I came to learn about Breathe of Hope after my daughter was diagnosed and died from a congenital diaphragmatic hernia. I met Elizabeth who took me under her wing and helped me through my first year of grief. It has been long and hard road, but breathe of hope helped me see the light, especially Elizabeth!! They are awesome and have something helpful for all kinds of families that are dealing with CDH. Mine however happened to be that I am a Mom of an Angel and they were able to be there for me when I needed them most!!
After having experienced other CDH groups I find BOH refreshing! :) Elizabeth always has positive things to say to other CDH families and never bad mouths anymore. She encourages members to help other people and spread awareness. BOH is not about 1 person, it's about the whole group.
Awesome group of people who offer support, advice and prayers. A group that you can share your child's story and experiences or updates of your child because they have experienced it or they have a family member who is a CDH hero.
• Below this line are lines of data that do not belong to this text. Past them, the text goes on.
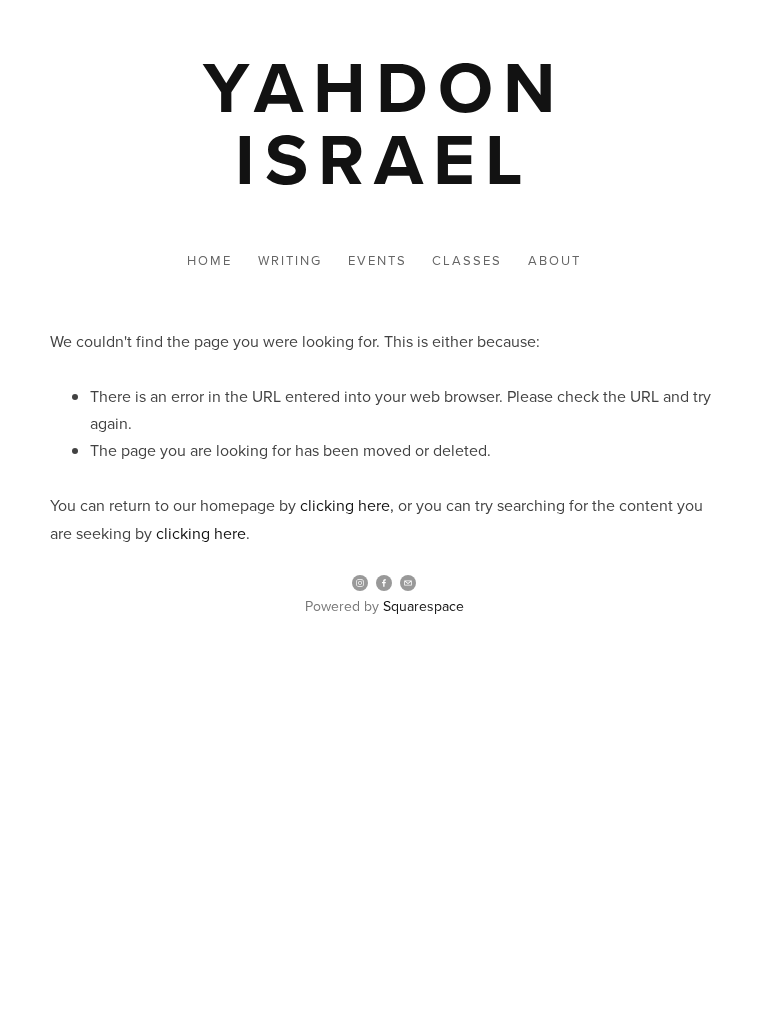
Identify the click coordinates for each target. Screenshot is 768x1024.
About (554, 260)
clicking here (345, 505)
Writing (290, 260)
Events (377, 260)
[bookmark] (384, 122)
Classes (467, 260)
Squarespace (423, 606)
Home (209, 260)
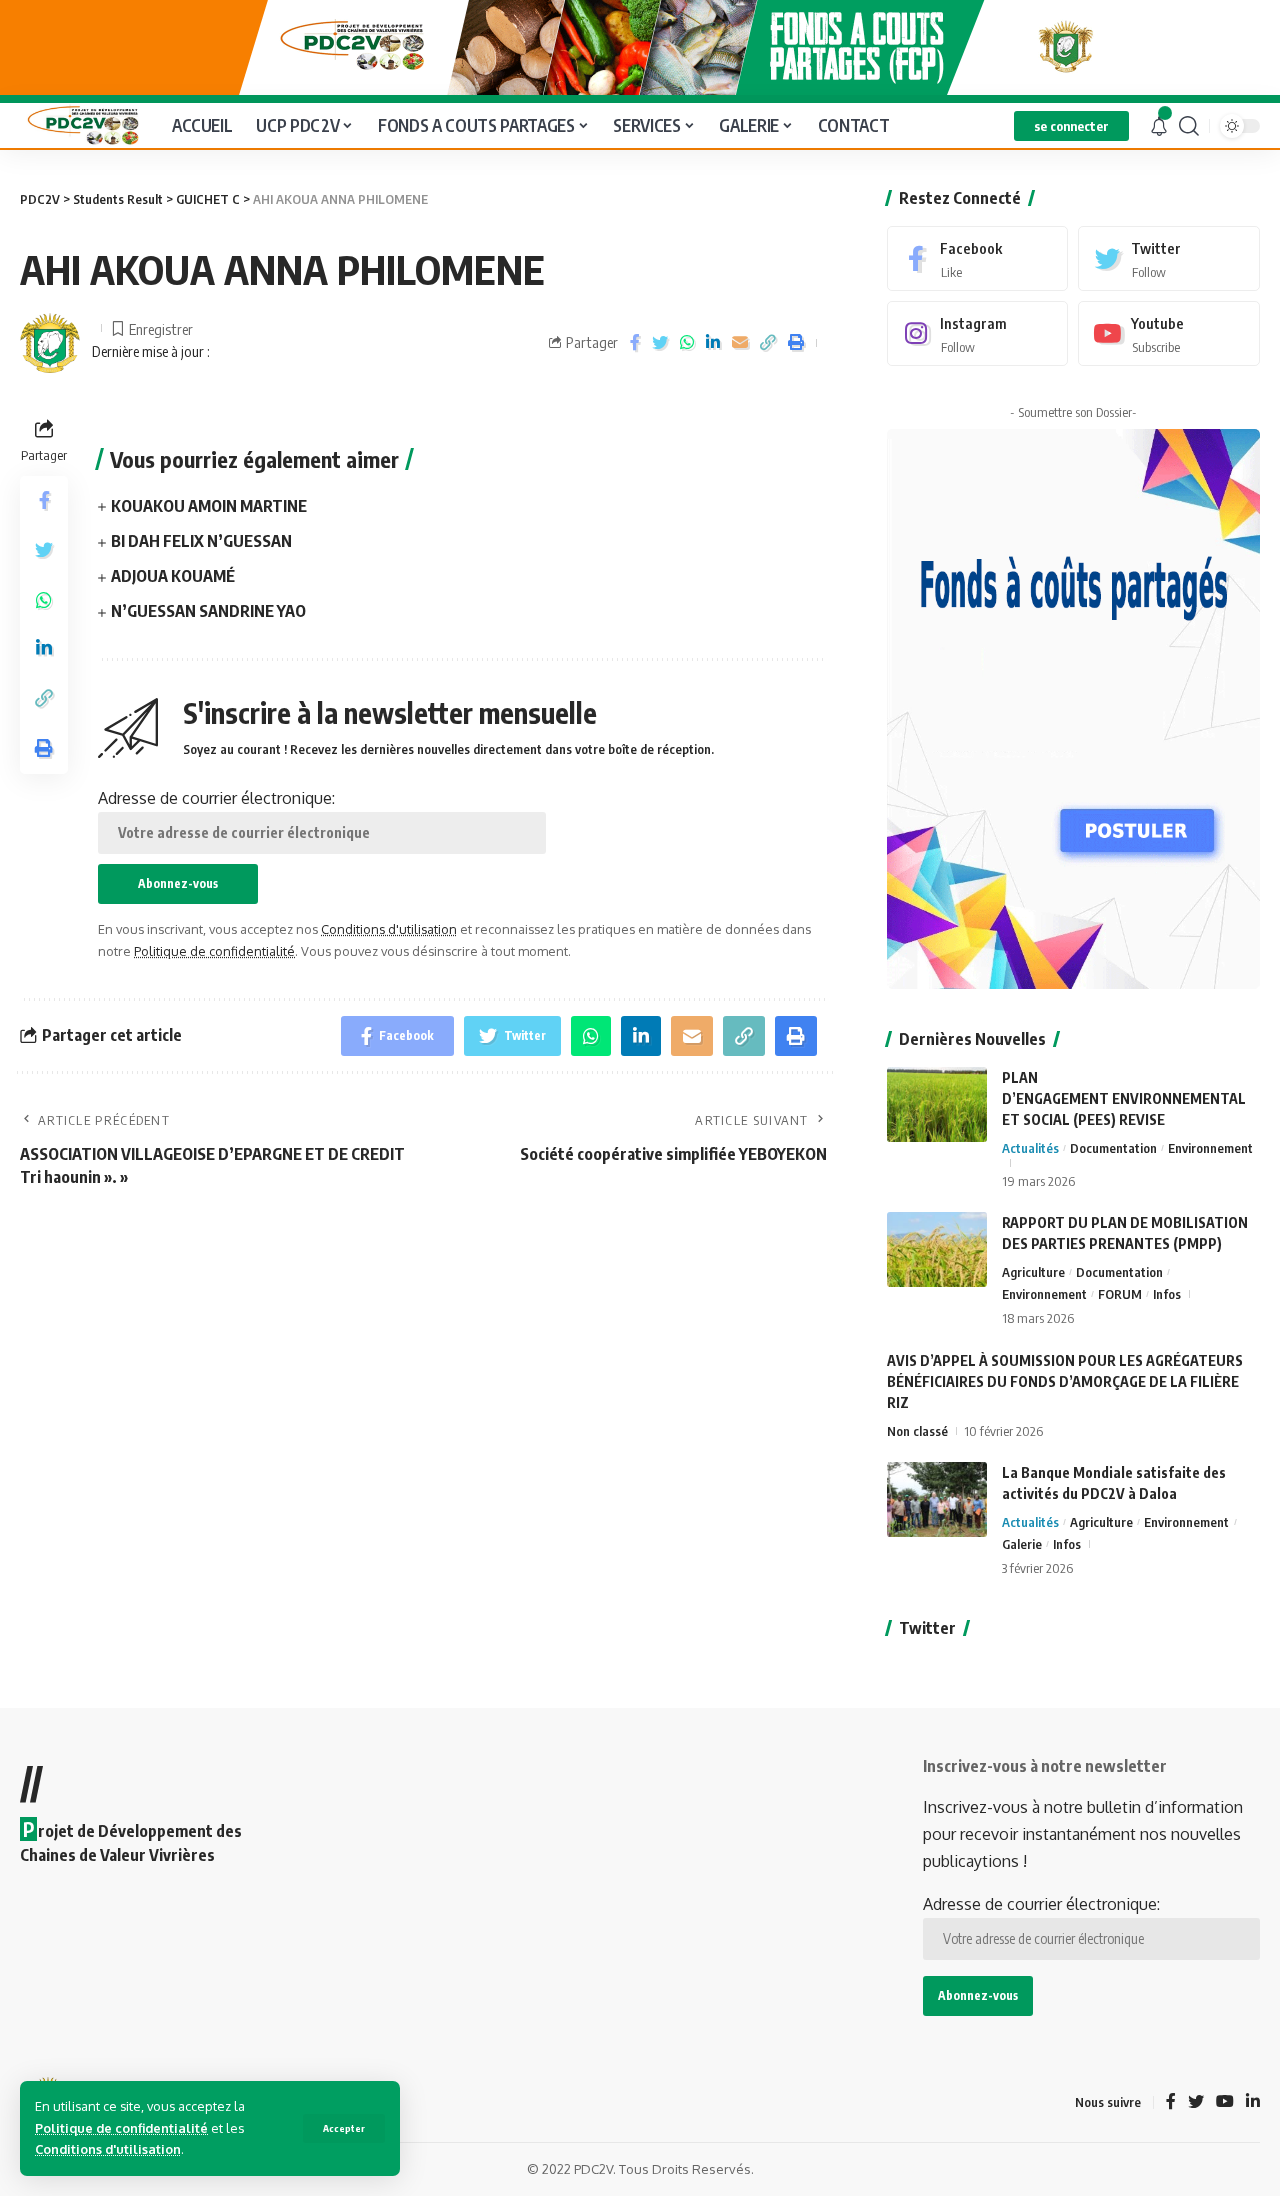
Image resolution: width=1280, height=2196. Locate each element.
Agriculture (1033, 1272)
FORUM (1120, 1294)
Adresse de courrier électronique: (216, 798)
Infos (1167, 1294)
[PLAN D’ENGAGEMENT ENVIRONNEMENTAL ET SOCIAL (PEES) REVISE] (937, 1104)
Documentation (1113, 1148)
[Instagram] (978, 333)
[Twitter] (1169, 258)
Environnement (1210, 1148)
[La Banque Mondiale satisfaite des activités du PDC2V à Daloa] (937, 1499)
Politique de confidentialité (121, 2128)
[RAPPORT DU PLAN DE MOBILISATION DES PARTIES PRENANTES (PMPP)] (937, 1249)
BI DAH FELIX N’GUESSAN (201, 541)
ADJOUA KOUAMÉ (173, 576)
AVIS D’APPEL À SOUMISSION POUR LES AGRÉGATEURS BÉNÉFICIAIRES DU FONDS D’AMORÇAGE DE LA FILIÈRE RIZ (1065, 1381)
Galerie (1022, 1544)
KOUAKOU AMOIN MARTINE (209, 506)
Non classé (917, 1431)
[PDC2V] (80, 125)
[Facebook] (978, 258)
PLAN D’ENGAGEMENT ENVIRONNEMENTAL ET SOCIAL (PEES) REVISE (1124, 1098)
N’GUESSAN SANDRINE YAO (208, 611)
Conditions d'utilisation (108, 2149)
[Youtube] (1169, 333)
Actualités (1030, 1148)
My son was born with CDH in May of 2009. Before he was diagnosed in the womb, we had never heard of CDH. The internet is full of very negative and heartbreaking information that did not allow us much hope while preparing for our sons arrival and the journey through a very scary time in our lives. The NICU nurses at the hospital pointed us in the direction of Breath of Hope and I have been following and looking to them for guidance ever since. Not only has BoH serves as a great source of information about Cash's early battle with CDH, but also continues to help me feel comfortable and make decisions about things such as shots, doctors appointments and just general support of other parents who have gone through similar circumstances. I will always be grateful to them for being our Breath of Hope!